_Input data_

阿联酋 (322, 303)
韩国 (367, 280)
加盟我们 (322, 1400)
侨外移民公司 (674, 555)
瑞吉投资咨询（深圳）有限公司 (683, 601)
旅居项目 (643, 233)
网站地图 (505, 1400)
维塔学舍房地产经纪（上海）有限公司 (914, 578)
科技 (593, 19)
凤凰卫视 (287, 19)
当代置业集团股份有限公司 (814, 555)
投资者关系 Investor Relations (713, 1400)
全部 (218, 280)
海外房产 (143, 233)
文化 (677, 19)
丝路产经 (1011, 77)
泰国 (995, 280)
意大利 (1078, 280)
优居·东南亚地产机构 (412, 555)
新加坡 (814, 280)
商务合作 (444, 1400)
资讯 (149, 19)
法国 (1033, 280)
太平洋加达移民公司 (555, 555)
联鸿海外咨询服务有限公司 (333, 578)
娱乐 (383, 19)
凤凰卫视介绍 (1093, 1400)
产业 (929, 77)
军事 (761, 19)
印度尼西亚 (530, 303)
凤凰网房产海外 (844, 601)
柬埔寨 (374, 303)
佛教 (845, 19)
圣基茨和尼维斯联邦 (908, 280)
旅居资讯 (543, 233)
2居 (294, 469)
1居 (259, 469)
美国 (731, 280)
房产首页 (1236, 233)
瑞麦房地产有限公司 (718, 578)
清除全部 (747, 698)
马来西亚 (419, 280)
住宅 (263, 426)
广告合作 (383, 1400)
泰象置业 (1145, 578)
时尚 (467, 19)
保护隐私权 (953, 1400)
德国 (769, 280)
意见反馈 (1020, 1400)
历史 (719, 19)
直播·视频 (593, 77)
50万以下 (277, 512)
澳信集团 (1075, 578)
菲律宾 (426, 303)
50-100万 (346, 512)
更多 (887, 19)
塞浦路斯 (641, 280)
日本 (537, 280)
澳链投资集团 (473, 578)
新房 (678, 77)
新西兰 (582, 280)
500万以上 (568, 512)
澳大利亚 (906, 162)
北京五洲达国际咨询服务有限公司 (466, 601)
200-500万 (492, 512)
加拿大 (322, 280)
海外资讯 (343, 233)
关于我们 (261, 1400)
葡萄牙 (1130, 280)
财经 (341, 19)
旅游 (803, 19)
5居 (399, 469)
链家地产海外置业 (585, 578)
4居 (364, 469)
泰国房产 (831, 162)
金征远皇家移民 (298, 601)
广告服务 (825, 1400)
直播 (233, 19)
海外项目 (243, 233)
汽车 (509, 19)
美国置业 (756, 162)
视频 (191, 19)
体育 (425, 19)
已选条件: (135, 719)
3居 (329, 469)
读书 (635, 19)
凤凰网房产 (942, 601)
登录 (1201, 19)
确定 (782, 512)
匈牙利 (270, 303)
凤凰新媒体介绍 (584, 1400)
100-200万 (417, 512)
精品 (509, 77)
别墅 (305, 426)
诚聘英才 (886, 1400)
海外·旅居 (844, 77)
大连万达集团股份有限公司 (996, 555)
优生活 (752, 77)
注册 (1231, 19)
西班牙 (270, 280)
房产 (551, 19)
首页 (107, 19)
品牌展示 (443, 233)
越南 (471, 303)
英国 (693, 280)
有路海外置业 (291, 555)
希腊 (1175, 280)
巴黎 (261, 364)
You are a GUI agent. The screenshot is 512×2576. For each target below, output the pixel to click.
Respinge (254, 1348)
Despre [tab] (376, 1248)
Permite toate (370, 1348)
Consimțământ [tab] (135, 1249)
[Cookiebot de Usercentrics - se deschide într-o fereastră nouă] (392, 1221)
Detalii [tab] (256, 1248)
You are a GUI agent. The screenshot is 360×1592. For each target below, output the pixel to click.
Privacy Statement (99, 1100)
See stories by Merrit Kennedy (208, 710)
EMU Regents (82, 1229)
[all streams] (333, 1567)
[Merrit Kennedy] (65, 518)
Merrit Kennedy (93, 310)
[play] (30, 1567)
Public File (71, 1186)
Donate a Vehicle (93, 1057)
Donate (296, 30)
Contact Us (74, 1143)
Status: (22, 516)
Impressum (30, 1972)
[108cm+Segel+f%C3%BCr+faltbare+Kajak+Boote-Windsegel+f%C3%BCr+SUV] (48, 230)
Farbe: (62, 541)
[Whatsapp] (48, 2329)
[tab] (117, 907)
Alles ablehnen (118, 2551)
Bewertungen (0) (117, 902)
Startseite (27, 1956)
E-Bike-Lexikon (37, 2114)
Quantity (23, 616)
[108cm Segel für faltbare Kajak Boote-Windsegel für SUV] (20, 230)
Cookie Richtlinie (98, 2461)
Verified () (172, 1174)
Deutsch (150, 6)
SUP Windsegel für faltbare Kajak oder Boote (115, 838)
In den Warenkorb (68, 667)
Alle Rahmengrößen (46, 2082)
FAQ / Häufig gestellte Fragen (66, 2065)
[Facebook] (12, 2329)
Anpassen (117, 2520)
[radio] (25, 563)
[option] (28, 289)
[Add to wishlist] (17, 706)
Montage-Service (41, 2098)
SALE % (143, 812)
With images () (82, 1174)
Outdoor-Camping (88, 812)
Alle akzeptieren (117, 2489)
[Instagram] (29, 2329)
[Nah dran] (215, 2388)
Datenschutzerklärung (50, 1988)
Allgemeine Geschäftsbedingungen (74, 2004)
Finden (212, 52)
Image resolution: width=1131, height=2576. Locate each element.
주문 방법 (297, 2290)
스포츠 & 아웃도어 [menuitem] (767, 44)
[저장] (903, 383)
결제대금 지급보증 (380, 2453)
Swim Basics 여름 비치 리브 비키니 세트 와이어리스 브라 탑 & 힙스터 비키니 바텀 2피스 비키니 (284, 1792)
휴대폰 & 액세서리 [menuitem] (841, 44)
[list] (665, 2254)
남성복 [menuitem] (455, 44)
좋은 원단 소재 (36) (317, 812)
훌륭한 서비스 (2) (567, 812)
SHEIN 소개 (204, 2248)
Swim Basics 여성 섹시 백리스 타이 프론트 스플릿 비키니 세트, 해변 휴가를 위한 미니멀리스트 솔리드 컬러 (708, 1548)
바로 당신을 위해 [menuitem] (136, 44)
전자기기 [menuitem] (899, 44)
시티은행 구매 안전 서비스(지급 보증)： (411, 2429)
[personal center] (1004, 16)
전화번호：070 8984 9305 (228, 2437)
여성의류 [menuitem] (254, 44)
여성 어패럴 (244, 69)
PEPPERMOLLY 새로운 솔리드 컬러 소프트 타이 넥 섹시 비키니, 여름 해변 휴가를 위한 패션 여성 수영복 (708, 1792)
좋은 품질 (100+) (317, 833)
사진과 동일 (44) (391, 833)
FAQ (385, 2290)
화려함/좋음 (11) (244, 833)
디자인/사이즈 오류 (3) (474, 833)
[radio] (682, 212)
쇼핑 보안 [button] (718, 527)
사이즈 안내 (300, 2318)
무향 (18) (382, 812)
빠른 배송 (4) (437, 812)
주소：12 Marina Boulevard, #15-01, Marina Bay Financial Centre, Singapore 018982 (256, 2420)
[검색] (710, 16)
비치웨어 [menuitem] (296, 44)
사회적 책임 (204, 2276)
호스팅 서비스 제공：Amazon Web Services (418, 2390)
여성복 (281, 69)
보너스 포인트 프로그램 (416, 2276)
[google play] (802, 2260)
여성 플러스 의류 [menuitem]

_Work to be completed_
Above are the records; from them, give again exactly the lines from the one containing "You are a GUI agent. The screenshot is 360×1592." to the one containing "남성복 [menuitem] (455, 44)", both lines included, and nothing more.

_Completed exercise_
You are a GUI agent. The screenshot is 360×1592. For each target below, output the pixel to click.
Privacy Statement (99, 1100)
See stories by Merrit Kennedy (208, 710)
EMU Regents (82, 1229)
[all streams] (333, 1567)
[Merrit Kennedy] (65, 518)
Merrit Kennedy (93, 310)
[play] (30, 1567)
Public File (71, 1186)
Donate a Vehicle (93, 1057)
Donate (296, 30)
Contact Us (74, 1143)
Status: (22, 516)
Impressum (30, 1972)
[108cm+Segel+f%C3%BCr+faltbare+Kajak+Boote-Windsegel+f%C3%BCr+SUV] (48, 230)
Farbe: (62, 541)
[Whatsapp] (48, 2329)
[tab] (117, 907)
Alles ablehnen (118, 2551)
Bewertungen (0) (117, 902)
Startseite (27, 1956)
E-Bike-Lexikon (37, 2114)
Quantity (23, 616)
[108cm Segel für faltbare Kajak Boote-Windsegel für SUV] (20, 230)
Cookie Richtlinie (98, 2461)
Verified () (172, 1174)
Deutsch (150, 6)
SUP Windsegel für faltbare Kajak oder Boote (115, 838)
In den Warenkorb (68, 667)
Alle Rahmengrößen (46, 2082)
FAQ / Häufig gestellte Fragen (66, 2065)
[Facebook] (12, 2329)
Anpassen (117, 2520)
[radio] (25, 563)
[option] (28, 289)
[Add to wishlist] (17, 706)
Montage-Service (41, 2098)
SALE % (143, 812)
With images () (82, 1174)
Outdoor-Camping (88, 812)
Alle akzeptieren (117, 2489)
[Instagram] (29, 2329)
[Nah dran] (215, 2388)
Datenschutzerklärung (50, 1988)
Allgemeine Geschäftsbedingungen (74, 2004)
Finden (212, 52)
Image resolution: width=1131, height=2576. Locate each element.
주문 방법 (297, 2290)
스포츠 & 아웃도어 [menuitem] (767, 44)
[저장] (903, 383)
결제대금 지급보증 (380, 2453)
Swim Basics 여름 비치 리브 비키니 세트 와이어리스 브라 탑 & 힙스터 비키니 바텀 2피스 비키니 (284, 1792)
휴대폰 & 액세서리 [menuitem] (841, 44)
[list] (665, 2254)
남성복 [menuitem] (455, 44)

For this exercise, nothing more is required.